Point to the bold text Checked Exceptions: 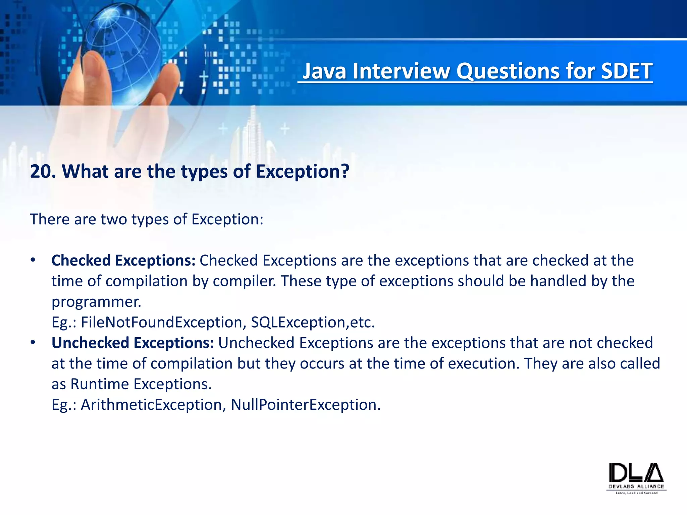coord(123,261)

---

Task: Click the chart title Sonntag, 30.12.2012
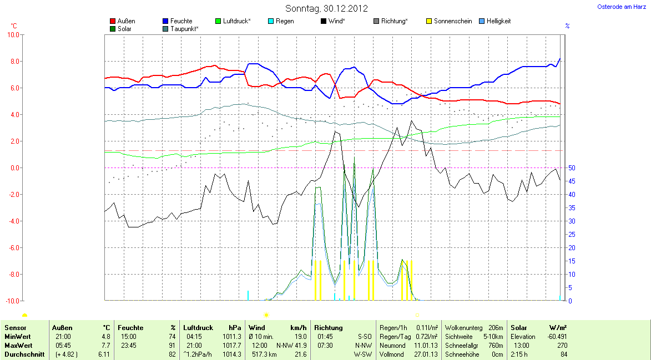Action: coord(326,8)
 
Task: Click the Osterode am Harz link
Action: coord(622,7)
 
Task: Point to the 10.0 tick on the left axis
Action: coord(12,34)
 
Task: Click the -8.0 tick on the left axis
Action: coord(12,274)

## WHAT IS REQUIRED
Could you transcribe the lines of these entries verbatim, starting at the line that has "Task: Point to the 10.0 tick on the left axis" and ending after the line that has "Action: coord(12,274)"?

## COMPLETE OUTPUT
Task: Point to the 10.0 tick on the left axis
Action: coord(12,34)
 
Task: Click the -8.0 tick on the left axis
Action: coord(12,274)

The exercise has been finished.